3) John Kerry is not "suave" in any way that gets any positive thing accomplished. John Kerry is "suave" in the self-aggrandizing fashion of an arrogant and dense snob.

Update
Actually, to this point Bush has performed like one of the great politicians and great American Presidents in history. From the gubernatorial defeat of popular Ann Richards, to the Presidential campaign, the tax cuts, the mid-term Congressional elections, the liberation of 50 million people, the capitulation of Ghaddaffi, the discovery and break-up of Khan's international nuclear black market, the diplomatic successes mentioned above, and the rebound of the economy and the job market from the recession he inherited, Bush is on a historic run of political success. Listening to the yelps of outrage, it's pretty funny to think this is what one of the great Presidencies in history looks like!




Friday, July 23, 2004

Part I- The Straw Man of "Presidential Style"
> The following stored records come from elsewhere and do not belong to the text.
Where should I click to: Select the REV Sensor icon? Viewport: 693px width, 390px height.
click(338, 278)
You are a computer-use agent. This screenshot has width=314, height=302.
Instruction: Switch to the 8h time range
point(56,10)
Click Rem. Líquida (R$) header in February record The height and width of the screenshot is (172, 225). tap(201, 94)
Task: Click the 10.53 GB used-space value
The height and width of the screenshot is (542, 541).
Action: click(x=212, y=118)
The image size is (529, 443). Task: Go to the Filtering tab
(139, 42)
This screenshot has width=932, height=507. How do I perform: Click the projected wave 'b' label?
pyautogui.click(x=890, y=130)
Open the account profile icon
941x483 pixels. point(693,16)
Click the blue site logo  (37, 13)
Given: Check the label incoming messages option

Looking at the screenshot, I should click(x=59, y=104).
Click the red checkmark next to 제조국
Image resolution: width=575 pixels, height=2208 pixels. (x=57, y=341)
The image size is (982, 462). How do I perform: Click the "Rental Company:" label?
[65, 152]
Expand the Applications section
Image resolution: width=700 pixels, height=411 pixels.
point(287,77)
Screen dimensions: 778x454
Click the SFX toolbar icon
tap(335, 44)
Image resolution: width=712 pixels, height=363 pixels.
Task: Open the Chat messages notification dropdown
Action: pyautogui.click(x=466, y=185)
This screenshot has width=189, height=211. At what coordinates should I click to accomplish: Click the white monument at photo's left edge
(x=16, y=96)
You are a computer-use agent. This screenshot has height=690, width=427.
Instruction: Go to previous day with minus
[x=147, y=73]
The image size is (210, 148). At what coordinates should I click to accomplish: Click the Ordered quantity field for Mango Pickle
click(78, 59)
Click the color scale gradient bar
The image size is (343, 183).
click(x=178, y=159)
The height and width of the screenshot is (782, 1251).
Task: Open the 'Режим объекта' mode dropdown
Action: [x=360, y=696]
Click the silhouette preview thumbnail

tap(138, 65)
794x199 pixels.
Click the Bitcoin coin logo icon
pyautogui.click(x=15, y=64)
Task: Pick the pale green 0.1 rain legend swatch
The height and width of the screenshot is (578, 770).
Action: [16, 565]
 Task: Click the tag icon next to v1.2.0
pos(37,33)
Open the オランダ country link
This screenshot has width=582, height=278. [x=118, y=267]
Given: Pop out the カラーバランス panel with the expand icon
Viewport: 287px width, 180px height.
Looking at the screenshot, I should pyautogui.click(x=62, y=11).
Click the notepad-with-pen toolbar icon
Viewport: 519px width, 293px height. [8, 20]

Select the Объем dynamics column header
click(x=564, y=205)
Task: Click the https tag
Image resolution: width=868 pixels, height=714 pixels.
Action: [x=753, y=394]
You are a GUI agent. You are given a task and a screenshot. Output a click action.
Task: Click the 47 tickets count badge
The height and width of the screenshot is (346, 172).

There's an argument that President Bush's international style is too arrogant and inflexible, thus creating hard feelings, and leading to less economic and security cooperation with other nations.

The real argument is not about style, it's about policy. Were certain policy goals worth the risk of angering certain other nations? Any international hard feelings were spawned by policy disagreement, as in "If you disagree with me you are inflexible and polarizing."

"Bush's style" is a straw man. An argument about policy can morph into a separate argument about style, with the style winner hoping to declare proxy victory in the policy argument, even though the policy argument has not actually been resolved. It's sometimes hard to see this, whether you are the morpher or the morphee, so to speak. It was a long time before I saw the fallaciouness of the "style" argument.

From Wikipedia, the free encyclopedia.
The straw-man rhetorical technique [...] declaring one argument's conclusion to be wrong because of flaws in another argument.

When Senator Kerry says he would "reestablish credibility in the rest of the world," he's making a straw man argument about style. Kerry hopes to win the straw man argument and go on to declare victory in the policy argument.

Update 7/26/04
Andrew Sullivan in The Sunday Times of London- "The argument Kerry must make is that he can continue the substance of the war, but without Bush's polarizing recklessness."

"Continue the substance of the war" is code language for discontinuing large portions of the current war policy. Sullivan is trying to win a policy argument without arguing policy. He's setting up Bush's leadership style as a straw man. The real argument is about policy. If Bush's policy equated to police action, his current critics would not accuse him of "polarizing recklessness." Style is a straw man. Policy is what Sullivan is not addressing.